Fig. 3.–Restoration of the skull and mandible of Eoanthropus dawsoni, left lateral view; nearly a third of the natural size.

The root of the tooth is complete, somewhat deeper than the crown, and tapers only slightly downwards from the constricted neck to the truncated lower end. It is irregularly ovoid in transverse section (P1. XV, fig. 2e ), the postero-external (lateral-interstitial+ labial) face being gently convex, while the antero-internal (median-interstitial+lingual) face is flattened. It is invested with a distinct layer of cement, which is seen in cross-section both at the lower end and at the base of the crown on the inner (lingual) face. Much of this cement, especially on the flattened face, appears to be deposited in small, ill-defined, and irregularly-arranged globules.

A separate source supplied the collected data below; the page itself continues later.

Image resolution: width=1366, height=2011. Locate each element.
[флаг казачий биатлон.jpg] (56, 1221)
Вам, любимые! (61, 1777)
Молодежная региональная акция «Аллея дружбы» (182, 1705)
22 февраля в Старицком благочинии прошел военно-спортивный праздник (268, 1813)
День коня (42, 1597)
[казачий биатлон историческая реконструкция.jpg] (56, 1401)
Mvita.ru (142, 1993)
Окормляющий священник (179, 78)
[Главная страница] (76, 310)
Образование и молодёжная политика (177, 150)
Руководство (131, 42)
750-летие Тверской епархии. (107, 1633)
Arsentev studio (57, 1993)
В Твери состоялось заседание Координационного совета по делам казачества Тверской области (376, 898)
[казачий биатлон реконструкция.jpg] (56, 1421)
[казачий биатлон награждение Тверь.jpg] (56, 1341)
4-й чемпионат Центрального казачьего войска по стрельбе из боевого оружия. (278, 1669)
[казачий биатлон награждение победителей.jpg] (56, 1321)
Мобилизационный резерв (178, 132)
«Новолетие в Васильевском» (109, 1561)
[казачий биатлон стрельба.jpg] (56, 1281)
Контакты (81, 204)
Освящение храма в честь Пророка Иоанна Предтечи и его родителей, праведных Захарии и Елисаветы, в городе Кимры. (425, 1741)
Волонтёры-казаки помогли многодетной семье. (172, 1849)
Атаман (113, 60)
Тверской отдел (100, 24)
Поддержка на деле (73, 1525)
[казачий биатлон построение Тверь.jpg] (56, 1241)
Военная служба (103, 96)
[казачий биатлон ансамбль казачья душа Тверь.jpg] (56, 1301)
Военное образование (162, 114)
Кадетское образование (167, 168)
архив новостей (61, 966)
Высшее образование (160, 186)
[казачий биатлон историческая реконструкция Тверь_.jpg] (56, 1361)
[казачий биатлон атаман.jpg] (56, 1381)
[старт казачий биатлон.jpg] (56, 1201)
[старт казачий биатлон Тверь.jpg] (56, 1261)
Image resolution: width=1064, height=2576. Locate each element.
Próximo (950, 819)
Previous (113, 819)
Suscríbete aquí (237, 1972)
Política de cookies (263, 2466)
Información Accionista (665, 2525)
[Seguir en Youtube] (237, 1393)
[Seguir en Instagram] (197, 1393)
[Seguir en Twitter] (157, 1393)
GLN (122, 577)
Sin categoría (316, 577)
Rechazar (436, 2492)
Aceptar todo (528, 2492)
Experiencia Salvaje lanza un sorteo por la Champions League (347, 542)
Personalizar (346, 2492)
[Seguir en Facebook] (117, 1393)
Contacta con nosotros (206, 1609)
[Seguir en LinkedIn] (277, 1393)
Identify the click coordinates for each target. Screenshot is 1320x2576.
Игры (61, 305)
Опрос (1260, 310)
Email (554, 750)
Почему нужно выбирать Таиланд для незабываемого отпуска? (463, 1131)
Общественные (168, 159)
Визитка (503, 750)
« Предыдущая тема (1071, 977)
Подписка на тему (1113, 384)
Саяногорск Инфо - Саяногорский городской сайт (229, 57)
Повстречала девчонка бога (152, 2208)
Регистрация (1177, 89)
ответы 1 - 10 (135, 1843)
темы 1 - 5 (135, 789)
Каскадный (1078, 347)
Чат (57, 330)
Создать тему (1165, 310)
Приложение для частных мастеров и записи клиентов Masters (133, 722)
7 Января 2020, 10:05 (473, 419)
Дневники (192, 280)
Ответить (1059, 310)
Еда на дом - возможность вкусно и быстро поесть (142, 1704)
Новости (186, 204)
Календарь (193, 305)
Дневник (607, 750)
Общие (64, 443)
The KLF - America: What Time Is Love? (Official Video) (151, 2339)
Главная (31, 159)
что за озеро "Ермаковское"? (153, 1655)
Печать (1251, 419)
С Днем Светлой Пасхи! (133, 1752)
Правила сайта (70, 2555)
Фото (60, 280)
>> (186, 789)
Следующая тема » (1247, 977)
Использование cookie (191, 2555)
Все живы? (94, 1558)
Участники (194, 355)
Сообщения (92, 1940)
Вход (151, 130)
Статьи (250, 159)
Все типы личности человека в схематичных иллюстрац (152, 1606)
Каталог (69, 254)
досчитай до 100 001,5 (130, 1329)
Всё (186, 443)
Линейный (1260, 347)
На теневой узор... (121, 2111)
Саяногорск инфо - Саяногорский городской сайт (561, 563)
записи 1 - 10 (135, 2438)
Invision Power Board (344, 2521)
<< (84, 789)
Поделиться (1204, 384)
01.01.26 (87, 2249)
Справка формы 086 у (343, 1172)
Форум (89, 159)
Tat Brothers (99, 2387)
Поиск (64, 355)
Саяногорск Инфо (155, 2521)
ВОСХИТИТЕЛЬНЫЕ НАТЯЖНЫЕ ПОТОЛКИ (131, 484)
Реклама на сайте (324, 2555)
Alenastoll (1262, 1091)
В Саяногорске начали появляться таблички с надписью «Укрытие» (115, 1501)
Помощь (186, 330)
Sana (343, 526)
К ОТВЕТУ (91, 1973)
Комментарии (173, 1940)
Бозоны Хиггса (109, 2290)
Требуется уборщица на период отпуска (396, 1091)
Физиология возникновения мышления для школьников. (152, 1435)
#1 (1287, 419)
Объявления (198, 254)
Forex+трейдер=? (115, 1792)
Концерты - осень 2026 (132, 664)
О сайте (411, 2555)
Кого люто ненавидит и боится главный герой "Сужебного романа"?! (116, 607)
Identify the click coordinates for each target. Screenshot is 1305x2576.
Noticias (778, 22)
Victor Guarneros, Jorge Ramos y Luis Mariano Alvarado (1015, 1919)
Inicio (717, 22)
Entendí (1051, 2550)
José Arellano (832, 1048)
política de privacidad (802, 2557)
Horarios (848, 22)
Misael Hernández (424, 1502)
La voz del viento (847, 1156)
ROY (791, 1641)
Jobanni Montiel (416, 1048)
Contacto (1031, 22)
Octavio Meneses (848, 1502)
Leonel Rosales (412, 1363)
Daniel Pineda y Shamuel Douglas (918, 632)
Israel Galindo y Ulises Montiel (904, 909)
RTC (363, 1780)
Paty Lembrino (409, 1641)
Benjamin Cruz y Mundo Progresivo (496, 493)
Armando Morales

The following measurements (in millimetres) may be cited:–

Depth of crown preserved (measured along the outer face) 11.5

Maximum (antero-posterior) width of crown 10.0

Do. (interno-external) breadth of crown 10.5

Do. width of the worn inner face 9.0

Depth of root 18.0

Width of flattened face of root at the upper end 9.5

Do. do. do. do. at the lower end 7.0

Smaller diameter of root at the upper end 7.0

Do. do. do. do lower end 5.0

[90] The canine tooth thus described is distinctly larger than any hitherto found in the genus Homo, and differs fundamentally in having completely interlocked with its opposing tooth, which worked downwards on its inner face as far as the edge of the gum. Its exact position in the jaw remains uncertain, but its crown must have risen well above the level of the other teeth, and its state of wear implies its separation from the anterior premolar by a slight diastema, as in the Apes. If the root was originally inclined in a plane almost parallel with that of the anterior end of the jaw, as in the Apes, the crown must have been more nearly upright than that shown in the hypothetical restoration which I made a year ago. l If, also as in the Apes, the flattened face of the root was almost parallel with the plane of the mandibular symphysis, the concave worn face of the crown would be turned completely backwards and inwards (that is, towards the tongue). In this case (Pl. XV, fig. 4, and figs. 2-3, pp. 88-89) the opposing upper canine tooth must have been shorter and wider than the permanent upper canine in the Recent Apes, for in them the worn surface of the lower canine is continued at least slightly over the outer (labial) side of the crown behind, so that it is visible in internal-external view. There is no evidence of wear by the outer upper incisor, such as sometimes occurs in the Apes; for this wear leaves a small facette in a plane distinct from that made by the canine, also never extends more than about half-way down the crown.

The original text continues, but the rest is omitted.